Recommended Protein Intake: New research suggests aiming for 1.6 to 2.0 grams of protein per kilogram of body weight (or 1 gram per pound) to prevent muscle loss and promote muscle growth.
Q: Why is protein important for everyone, not just bodybuilders?
A: Protein is essential for healthy ageing, hormone regulation, metabolism, glucose levels, and energy. It is crucial for maintaining muscle mass, which is important for overall health and functionality as we age.
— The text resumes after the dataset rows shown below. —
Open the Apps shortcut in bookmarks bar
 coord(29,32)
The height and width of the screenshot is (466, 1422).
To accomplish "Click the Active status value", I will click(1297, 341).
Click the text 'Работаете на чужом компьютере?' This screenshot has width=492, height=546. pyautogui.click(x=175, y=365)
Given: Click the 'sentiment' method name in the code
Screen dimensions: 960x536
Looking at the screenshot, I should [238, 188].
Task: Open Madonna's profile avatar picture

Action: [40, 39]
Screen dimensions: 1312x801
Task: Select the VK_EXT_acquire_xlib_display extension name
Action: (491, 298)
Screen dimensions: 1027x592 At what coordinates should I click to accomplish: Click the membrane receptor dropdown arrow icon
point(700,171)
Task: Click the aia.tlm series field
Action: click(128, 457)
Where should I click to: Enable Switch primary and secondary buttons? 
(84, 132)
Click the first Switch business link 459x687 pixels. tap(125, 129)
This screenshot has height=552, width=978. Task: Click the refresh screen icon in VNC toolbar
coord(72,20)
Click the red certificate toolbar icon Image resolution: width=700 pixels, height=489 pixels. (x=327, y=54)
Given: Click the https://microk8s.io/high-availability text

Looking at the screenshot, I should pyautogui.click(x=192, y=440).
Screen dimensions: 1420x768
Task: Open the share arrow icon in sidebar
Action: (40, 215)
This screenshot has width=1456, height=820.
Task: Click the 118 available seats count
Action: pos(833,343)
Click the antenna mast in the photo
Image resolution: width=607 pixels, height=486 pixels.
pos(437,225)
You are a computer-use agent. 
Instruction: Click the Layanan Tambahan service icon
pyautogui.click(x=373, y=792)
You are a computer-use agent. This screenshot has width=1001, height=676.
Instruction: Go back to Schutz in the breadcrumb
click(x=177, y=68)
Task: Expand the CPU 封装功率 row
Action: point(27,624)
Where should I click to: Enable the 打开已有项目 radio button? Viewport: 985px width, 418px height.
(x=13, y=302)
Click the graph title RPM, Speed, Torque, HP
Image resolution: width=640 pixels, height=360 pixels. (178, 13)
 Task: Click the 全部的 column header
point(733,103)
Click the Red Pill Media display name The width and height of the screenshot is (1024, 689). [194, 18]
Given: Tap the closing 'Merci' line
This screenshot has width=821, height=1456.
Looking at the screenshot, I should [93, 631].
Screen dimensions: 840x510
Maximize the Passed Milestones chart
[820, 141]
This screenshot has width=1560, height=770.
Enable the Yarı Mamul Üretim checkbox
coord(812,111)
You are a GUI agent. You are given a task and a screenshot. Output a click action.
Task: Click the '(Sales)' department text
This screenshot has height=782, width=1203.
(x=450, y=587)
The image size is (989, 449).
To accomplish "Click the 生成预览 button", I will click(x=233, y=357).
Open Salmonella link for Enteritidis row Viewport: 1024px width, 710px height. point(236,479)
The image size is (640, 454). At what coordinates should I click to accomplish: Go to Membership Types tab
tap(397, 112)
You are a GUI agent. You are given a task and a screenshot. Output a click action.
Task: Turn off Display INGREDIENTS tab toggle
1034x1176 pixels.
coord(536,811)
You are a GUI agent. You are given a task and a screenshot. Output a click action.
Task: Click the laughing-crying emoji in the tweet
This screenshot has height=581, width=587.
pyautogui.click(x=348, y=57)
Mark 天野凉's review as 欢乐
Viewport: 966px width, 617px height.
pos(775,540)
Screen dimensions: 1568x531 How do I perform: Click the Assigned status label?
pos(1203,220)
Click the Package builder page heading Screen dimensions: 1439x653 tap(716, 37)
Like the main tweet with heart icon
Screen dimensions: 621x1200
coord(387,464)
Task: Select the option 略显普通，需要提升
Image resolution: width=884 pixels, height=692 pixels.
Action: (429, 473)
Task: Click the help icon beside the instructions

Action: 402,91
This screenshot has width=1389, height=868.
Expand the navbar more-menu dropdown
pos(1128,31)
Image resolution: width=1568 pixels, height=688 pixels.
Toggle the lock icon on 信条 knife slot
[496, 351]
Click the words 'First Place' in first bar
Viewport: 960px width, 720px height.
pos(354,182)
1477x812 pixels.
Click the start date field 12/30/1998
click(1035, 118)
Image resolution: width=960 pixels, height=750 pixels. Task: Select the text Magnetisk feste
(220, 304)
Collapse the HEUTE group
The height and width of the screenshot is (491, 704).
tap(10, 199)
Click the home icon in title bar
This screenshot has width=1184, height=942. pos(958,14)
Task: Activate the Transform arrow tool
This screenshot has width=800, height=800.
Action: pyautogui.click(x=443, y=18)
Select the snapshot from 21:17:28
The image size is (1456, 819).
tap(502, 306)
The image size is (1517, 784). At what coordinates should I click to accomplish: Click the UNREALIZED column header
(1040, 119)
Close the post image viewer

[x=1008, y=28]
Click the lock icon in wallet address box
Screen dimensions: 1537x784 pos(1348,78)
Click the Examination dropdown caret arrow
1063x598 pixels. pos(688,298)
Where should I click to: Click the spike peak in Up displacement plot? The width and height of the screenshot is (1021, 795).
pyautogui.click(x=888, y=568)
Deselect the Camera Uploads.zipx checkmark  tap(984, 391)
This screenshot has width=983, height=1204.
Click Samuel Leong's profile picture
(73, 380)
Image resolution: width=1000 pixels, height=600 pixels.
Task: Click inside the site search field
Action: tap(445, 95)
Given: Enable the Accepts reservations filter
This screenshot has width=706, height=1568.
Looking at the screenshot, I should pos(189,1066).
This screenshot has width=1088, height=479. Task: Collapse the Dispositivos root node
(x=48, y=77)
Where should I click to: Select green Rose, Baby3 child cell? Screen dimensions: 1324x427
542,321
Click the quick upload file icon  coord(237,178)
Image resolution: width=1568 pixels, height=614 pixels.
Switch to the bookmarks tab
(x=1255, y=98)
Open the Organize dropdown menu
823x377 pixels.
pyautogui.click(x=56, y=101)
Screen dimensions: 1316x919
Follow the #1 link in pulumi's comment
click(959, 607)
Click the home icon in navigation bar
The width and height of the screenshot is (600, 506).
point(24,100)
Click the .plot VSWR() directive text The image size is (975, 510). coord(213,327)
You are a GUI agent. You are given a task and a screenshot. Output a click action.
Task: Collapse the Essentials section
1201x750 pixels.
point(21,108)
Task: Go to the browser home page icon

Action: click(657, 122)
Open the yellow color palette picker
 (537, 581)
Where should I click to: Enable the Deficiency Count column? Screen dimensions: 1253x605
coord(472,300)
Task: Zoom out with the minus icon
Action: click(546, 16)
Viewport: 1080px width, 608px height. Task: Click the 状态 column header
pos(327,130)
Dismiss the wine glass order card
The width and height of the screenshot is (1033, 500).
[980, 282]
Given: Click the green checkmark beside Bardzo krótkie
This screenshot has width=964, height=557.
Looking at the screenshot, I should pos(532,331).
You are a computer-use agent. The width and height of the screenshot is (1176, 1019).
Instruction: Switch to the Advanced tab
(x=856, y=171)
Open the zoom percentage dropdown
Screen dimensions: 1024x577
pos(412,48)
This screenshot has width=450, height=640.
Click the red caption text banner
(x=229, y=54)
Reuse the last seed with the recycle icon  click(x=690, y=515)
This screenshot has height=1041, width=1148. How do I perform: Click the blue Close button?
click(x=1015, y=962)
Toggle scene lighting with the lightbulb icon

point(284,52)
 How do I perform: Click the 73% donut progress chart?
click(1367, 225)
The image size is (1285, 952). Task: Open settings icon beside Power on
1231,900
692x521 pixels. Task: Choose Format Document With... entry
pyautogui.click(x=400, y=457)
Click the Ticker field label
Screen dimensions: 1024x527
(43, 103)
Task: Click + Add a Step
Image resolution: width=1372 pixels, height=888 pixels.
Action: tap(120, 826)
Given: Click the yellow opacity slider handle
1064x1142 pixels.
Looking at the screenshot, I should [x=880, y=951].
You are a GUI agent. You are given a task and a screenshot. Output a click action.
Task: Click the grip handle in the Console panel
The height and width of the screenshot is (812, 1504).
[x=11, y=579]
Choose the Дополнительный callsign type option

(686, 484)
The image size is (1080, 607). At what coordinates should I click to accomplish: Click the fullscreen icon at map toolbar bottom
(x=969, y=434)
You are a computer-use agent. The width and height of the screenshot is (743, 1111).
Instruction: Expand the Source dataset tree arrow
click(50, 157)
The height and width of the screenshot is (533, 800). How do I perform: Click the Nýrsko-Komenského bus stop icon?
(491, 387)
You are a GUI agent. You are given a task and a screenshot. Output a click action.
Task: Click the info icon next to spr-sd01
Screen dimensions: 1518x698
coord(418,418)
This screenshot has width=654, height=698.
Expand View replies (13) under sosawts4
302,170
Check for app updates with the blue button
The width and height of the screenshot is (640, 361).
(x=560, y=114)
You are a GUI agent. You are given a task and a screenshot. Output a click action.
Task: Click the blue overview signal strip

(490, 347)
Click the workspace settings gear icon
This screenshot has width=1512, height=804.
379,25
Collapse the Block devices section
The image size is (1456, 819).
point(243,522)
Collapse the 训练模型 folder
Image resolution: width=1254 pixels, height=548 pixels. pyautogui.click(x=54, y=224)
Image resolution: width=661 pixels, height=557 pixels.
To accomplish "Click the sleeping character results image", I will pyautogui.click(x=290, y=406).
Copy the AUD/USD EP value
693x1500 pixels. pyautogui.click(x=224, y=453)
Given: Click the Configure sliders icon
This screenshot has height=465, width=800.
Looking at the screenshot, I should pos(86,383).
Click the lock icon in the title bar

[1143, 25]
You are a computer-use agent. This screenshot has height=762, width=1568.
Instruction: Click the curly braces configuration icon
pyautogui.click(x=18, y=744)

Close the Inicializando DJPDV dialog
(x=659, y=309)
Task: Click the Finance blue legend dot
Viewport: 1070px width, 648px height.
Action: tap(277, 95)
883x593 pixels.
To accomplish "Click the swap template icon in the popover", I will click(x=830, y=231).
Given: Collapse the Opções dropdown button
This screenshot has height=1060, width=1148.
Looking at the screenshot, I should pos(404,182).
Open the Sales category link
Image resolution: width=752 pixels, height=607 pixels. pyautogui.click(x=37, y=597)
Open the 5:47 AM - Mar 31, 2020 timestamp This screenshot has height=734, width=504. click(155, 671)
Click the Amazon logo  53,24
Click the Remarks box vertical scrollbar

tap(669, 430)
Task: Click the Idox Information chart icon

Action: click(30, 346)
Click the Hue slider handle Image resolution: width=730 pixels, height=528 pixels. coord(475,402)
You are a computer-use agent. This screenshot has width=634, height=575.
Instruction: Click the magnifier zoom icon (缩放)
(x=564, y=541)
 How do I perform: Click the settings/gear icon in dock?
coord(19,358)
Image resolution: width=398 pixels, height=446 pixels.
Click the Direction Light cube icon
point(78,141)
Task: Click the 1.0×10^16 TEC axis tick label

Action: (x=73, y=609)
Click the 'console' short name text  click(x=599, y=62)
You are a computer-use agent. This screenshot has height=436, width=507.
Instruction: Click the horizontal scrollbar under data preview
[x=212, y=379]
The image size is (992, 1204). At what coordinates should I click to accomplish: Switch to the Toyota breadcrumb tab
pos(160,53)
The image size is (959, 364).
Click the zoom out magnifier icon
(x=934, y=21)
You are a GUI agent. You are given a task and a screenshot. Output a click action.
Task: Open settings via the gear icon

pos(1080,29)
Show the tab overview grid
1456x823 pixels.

Q: How does muscle mass relate to ageing and health?
A: Maintaining muscle mass is crucial for healthy ageing, preventing chronic health conditions, and reducing the risk of mortality. Low muscle mass is associated with a 40-50% greater risk of death in older adults.
Current recommendations suggest 0.8 grams of protein per kilogram of body weight. However, recent studies indicate that older adults need at least 1.6 grams to prevent muscle loss.
Jessie advocates for aiming for 2 grams per kilogram or 1 gram per pound of body weight for optimal health.
Q: What do scientists recommend for protein intake?
A: Scientists recommend aiming for 1.6 to 2 grams of protein per kilogram of body weight per day, or about 1 gram of protein per pound of body weight, especially for older adults to prevent muscle loss.
A: The protein leverage hypothesis suggests that the body will continue to feel hungry until it receives enough protein, indicating that prioritising protein in meals can help with satiety and reduce cravings.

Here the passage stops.